Kenya has almost two million people living with AIDS. It is no wonder therefore that organizations of people living with AIDS are championing the use of neem products to ensure that their members (a large number of them being widows) earn a living by selling these products. They also endeavor to ensure that members have access to affordable therapies for opportunistic diseases.

Most of these organizations are involved in the production of neem oil, soaps, toothbrushes and other products.

These products are used in the cure of opportunistic diseases that afflict people living with AIDS.

Research carried out by the International Centre for Research in Agroforestry (ICIPE) indicates that the application of a cream containing neem oil reduces inflammation of the skin. In fact, the organization is already producing neem cream at its Nairobi headquarters for treatment of bacterial and fungal skin ailments.

On High Demand

On the other hand, Aloe Vera, which is turning into a global money-spinner, grows wild in many parts of Kenya. Valued the world over for its natural healing abilities, as a food supplement and in the cosmetic industry, the plant is attracting a lot of attention.

Its over 50 species have adapted themselves in Kenya’s arid and semi arid regions.

Aloe is listed under the Convention on International Trade on Endangered Species (CITES) for protection.

Kenya being an agricultural-based economy, regulated farming and export of Aloe Vera could boost the economy. The challenge is protecting it from over exploitation.

A Food Supplement

Aloe vera is credited for rejuvenating weary nerves and cells and buttressing the immune system against a wide array of diseases

According to Herbal International, a South African based organization which manufacturers aloe products for both nutritional and medicinal purposes, food supplements produced from Aloe Vera are credited for rejuvenating weary nerves and cells, cleansing impurities resulting from body metabolism, and buttressing the immune system against a wide array of diseases. It is thus claimed to be ideal for AIDS sufferers.

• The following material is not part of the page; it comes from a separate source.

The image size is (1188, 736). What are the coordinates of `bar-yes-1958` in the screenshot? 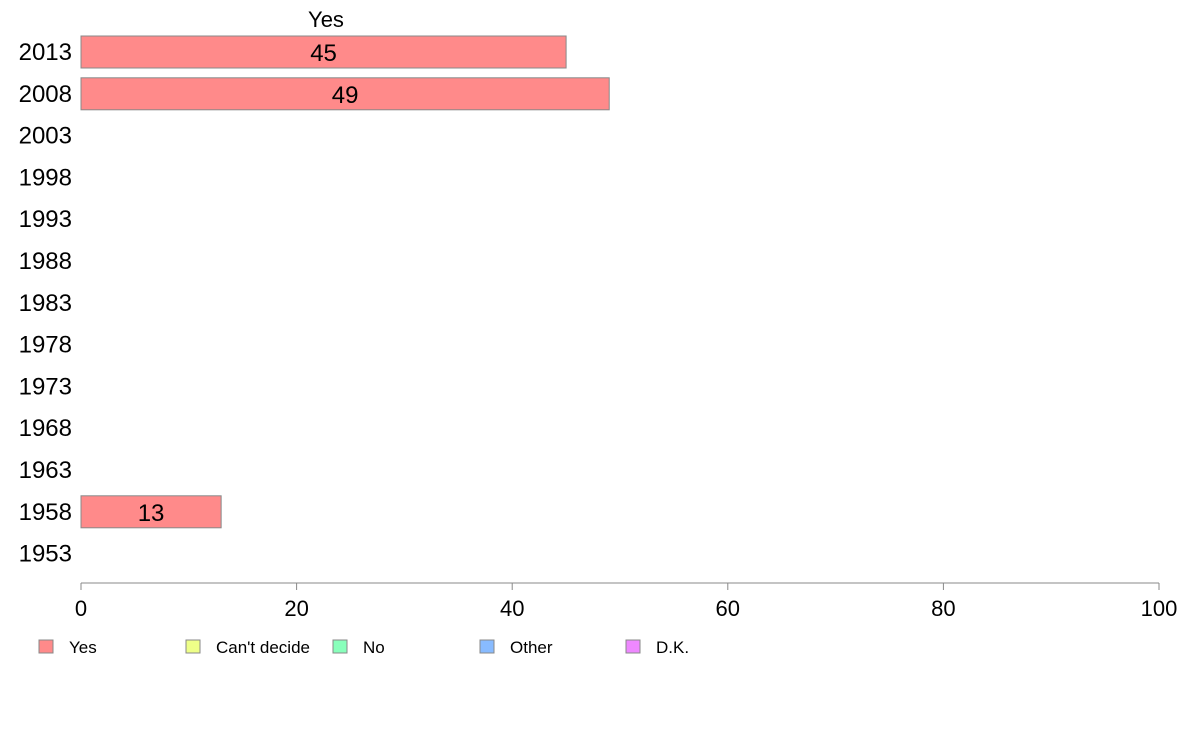 It's located at (151, 512).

Herbal International manufactures Aloe products for use in the treatment of various skin conditions from insect bites, sunburn, acne, boil and fungal attacks. These products are sold all over Southern and Eastern Africa.

Other roles of the Aloe Vera identified by Herbal International and other stakeholders involved in identifying the nutritional and curative abilities include:

Stimulation: It stimulates the renewal and growth of new tissues at the cellular level and accelerates the healing process.

Detoxification: Cleanses and detoxifies the digestive system, boosting the body’s immune system and healing abilities.

Anti-inflammatory: Natural treatment for swellings and tissue injuries.

Nutrition: Contains a wide variety of vitamins and minerals that are vital to various functions of the body.

Kenya is a substantial supplier of the global Aloe trade but little is understood about the extent of its contribution value. With the rise in global demand, suppliers of the raw material continue to scour the length and the breadth of country to look for the naturally growing Aloe.

Justus Bahati Wanzala is a freelance writer based in Nairobi, Kenya, currently pursuing a Masters Degree in Development Studies at Jomo Kenyatta University of Agriculture and Technology.